De este modo, un fabricante debe tener un tipo de etiqueta diferente para cada uno de los transportistas con los que trabaja. Una de las consecuencias es que las empresas españolas de transporte no pueden crecer. Y ante esta dificultad, la segunda consecuencia es que las multinacionales del transporte compran empresas españolas para hacerse directamente con una parte del mercado.

Otra de las tendencias que despunta en el sector es la "etiqueta chip", la radiofrecuencia digital.

La "etiqueta chip" sólo ofrecerá soluciones parciales y no hará desaparecer el código de barras, al menos por el momento.
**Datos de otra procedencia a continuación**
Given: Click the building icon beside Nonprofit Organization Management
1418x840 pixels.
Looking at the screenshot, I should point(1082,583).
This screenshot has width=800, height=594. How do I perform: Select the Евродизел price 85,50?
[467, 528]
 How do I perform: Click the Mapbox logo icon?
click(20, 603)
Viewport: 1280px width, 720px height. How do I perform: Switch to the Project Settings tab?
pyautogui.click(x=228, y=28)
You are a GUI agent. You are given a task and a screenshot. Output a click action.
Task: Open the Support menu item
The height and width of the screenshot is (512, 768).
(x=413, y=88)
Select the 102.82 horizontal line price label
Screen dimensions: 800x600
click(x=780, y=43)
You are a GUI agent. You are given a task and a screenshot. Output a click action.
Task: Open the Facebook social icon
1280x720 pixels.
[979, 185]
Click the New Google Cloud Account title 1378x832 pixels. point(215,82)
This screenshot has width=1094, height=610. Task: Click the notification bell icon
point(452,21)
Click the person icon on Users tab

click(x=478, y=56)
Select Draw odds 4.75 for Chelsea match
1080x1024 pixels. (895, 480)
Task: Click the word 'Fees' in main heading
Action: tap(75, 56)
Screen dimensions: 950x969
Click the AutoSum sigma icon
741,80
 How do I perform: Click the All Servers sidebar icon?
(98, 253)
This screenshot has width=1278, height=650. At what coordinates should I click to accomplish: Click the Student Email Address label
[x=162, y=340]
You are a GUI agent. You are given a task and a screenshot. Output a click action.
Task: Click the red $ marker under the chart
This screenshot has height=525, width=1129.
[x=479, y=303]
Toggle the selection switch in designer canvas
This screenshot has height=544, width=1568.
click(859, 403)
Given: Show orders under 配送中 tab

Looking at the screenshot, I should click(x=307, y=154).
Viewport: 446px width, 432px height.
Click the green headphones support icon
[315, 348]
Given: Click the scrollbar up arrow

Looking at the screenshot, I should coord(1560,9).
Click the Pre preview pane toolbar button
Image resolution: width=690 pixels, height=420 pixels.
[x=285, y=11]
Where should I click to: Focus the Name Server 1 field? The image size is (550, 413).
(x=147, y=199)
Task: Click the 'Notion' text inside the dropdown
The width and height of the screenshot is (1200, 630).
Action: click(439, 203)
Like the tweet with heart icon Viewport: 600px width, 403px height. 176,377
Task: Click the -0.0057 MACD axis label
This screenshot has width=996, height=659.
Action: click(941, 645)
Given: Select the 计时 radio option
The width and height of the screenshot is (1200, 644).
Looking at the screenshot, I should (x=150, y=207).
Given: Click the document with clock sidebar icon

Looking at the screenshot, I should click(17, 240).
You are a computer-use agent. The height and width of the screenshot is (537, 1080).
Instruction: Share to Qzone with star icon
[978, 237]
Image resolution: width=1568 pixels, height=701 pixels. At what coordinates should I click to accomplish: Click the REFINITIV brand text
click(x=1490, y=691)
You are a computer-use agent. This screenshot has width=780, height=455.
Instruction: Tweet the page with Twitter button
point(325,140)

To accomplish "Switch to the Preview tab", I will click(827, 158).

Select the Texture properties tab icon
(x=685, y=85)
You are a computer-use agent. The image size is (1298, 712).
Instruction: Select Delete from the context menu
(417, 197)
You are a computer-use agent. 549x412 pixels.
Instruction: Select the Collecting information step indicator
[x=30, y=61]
Existe un problema de costes: nadie va a ponerle un chip a un pack de botellas de agua.

¿Qué coste añadido tendría?

Podemos estar hablando de 30 céntimos de euro más por unidad.

 

¿Cree que sólo funcionará con productos de alto valor añadido?

En estos momentos, sin duda. Pero es que existe otro problema: el uso del código de barras está tan extendido que reemplazarlo por otro sistema va a ser complicadísimo. Sólo sería posible si surgiera una herramienta que fuese barata y que, además, hiciese ganar más dinero a los clientes.

Hoy en día cualquier necesidad de codificación se solventa fácilmente con códigos de barras tradicionales o con los bidimensionales. Los bidimensionales, que están formados por muchos códigos de barras, pueden contener hasta 2.000 caracteres de información estandarizada, con lo que también tienen capacidad para transportar el EDI, fotos o un catálogo entero para describir una mercancía peligrosa, por ejemplo.

La novedad tecnológica siempre se paga cara. Posteriormente, lo habitual es que el precio de mercado de los productos con tecnología tienda a la baja...

Pero sólo si hay consumo. ¿Y cómo le dices a un industrial que gasta 100.000 etiquetas, que en lugar de gastarse tres céntimos se gaste 30? La esperanza para esta tecnología era su incorporación en las etiquetas con que se facturan las maletas en los aeropuertos, porque un cliente sí que puede pagar 30 céntimos más por un billete de avión. Sin embargo, aunque el sistema se probó con British Airways, no llegó a implantarse, porque el problema de la seguridad no está resuelto.

Ahora se está intentando controlar la seguridad por medio de las etiquetas bidimensionales, que incorporan una foto del pasajero hecha en el mismo instante en que se expide la tarjeta de embarque. De este modo, esté dónde esté el pasajero, con un lector de código de barras siempre se puede leer la información y ver la fotografía adjunta codificada en la tarjeta. Esta opción se está empezando a aplicar en el aeropuerto de Nueva York.

Me gustaría incidir en la falta de seguridad de los chips. Estamos rodeados de ellos.

Un chip no es seguro, porque electrónicamente puede ser modificado, por mucho que lleve un plástico encima. En cambio, un código de barras, al estar impreso, resulta evidente si ha sufrido manipulaciones.

De todos modos, el chip y el código de barras no son comparables; no juegan dentro de la misma liga. Un chip puede servir para ponérselo a una vaca, por ejemplo, de modo que cuando se acerque a comer salga el pienso adecuado para ese tipo de animal.

¿Qué sectores apuestan por el código de barras bidimensional?

Puede aplicarse en cualquier sector. Aparte del bajo coste y la seguridad, su utilización tiene otras ventajas: con una sola lectura llenas un albarán entero con todos los datos (cliente, producto, número de piezas, etc.), mientras que con el tradicional hay que leer cada una de esas informaciones.